Monopolio, ese sistema de mercado en el que solo existe un oferente en el mercado y por ende, éste fija los precios que maximizan su beneficio.

En las facultades de economía, al estudiar los distintos modelos del mercado nos encontramos básicamente con los monopolios, la competencia perfecta y la competencia monopolística. Se explica que, la riqueza generada en competencia perfecta es absorbida totalmente por los compradores, en monopolio, la riqueza creada va a parar, en su mayoría, al productor y que, en competencia monopolística, se divide entre productores y compradores.

Por tanto, se da a entender que lo más deseable es que en el mercado exista siempre competencia perfecta para todos los productos pero, ¿Es realmente cierto esto?

Haciendo un repaso a la historia de la economía nos detenemos, sin lugar a dudas, en la revolución industrial. La revolución industrial supuso un punto de inflexión para la historia de la humanidad. La revolución industrial pudo darse gracias a varias políticas nuevas que llegaron de la mano de los liberales ingleses (Adam Smith, Locke…). Por un lado el rechazo al antiguo régimen pero, si algo es destacable es por el respeto a la propiedad privada y unas leyes de monopolio como fueron las leyes de patentes y marcas.

El progreso económico no ha sido una labor de planificación de ningún ente ni siquiera de la sociedad. Se ha dado gracias a la libertad individual que infundió ánimos y ayudo a que el esfuerzo fuera recompensado. No puede ser planificado por ningún grupo ya que ningún grupo tiene los conocimientos suficientes para conocer el futuro y saber qué acciones son las mejores a tomar para todos (El homo economicus de Mill mas allegado al racionalismo y liberalismo francés que al liberalismo inglés).

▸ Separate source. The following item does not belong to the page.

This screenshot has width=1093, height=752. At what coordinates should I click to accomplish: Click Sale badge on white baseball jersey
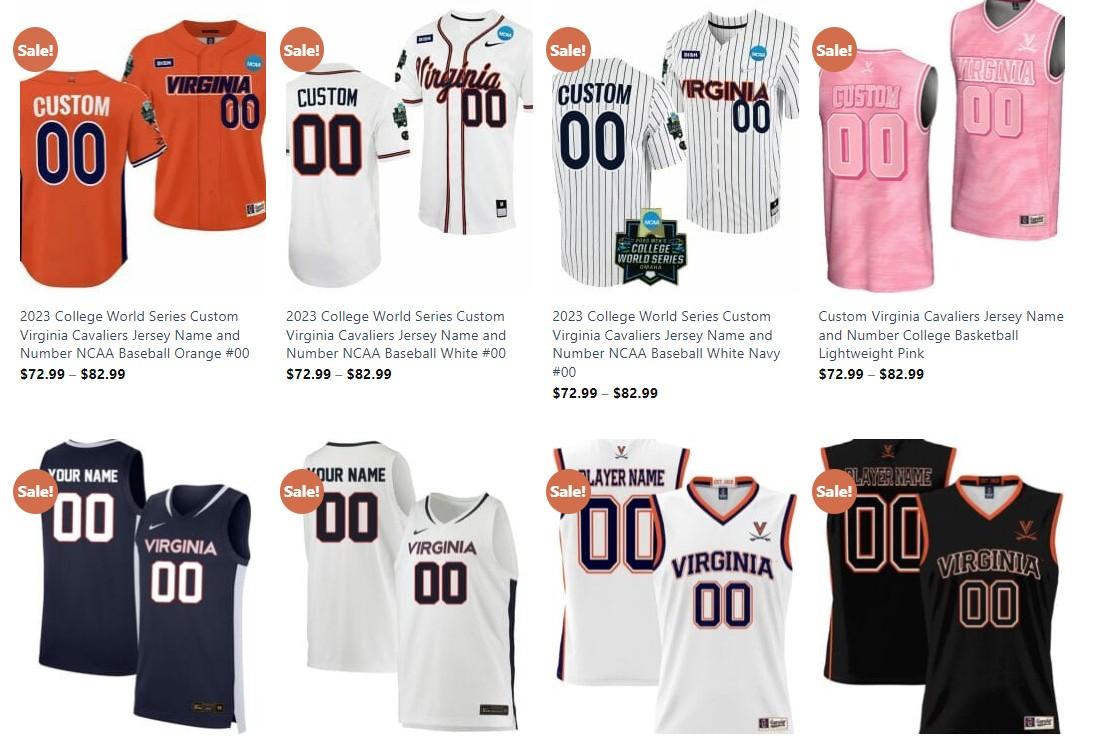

Sin las leyes sobre patentes y marcas, no existiría progreso alguno y viviríamos en un mercado de competencia perfecta en el que ninguna empresa llevaría a cabo ningún esfuerzo en investigación ya que los frutos que obtuviera serían copiados por la competencia y, debido a sus altos costes, la empresa investigadora desaparecería.

El monopolio es, pues, el motor del crecimiento económico. Es la única forma en la que se puede producir una investigación para obtener ventajas futuras de ella. Nadie llevaría a cabo una acción si no fuera recompensada (y no sólo en términos económicos) y menos todavía si la acción además de no producirle ningun beneficio le produce pérdidas.

Paralelo al monopolio debe de existir un mercado libre que genere competencia pero creo que sobra escribirlo.

Paralelo a este razonamiento está el de las desigualdades sociales:

Nadie puede decir que el asalariado peor pagado de un país no vive mejor ahora que su homónimo hace 200 años. La desigualdad es lo que conlleva también progreso económico.

El razonamiento seguido es que al producir por primera vez ciertos productos se incurre en unos costes desorbitados que resultan en unos precios de venta muy elevados. Habiendo un grupo con una riqueza suficiente como para pagarlos, se incentiva la producción de esos productos. Puede que muchos de ellos no lleguen a todo el mundo nunca pero multitud de ellos, con posterioridad, pasan a poder ser adquiridos masivamente. El hecho es que, si nadie pudiera pagar los costes de desarrollo de esos productos no se producirían y mermarían el know how y la capacidad para hacer mas eficiente el desarrollo de esos productos y otros derivados pudiendo reducir su precio y que sean adquiridos por la masa.

Es difícil que una empresa, careciendo de ese grupo de caballeros del dinero, pueda incurrir en los costes necesarios para obtener un producto apto para ser comprado de forma masiva. En un mundo de igualdad salarial, además de el desincentivo a la acción individual, incurriríamos en una pérdida de la velocidad del progreso económico si no ya, de todo el progreso.

Pensemos por ejemplo que sin duda fue un rico el que quiso que su coche tuviera 500 cv y ese y otros ricos fueron los que de alguna manera financiaron la reducción de costes para el desarrollo de modelos de 80 cv que fueron adquiridos, posteriormente, por la masa.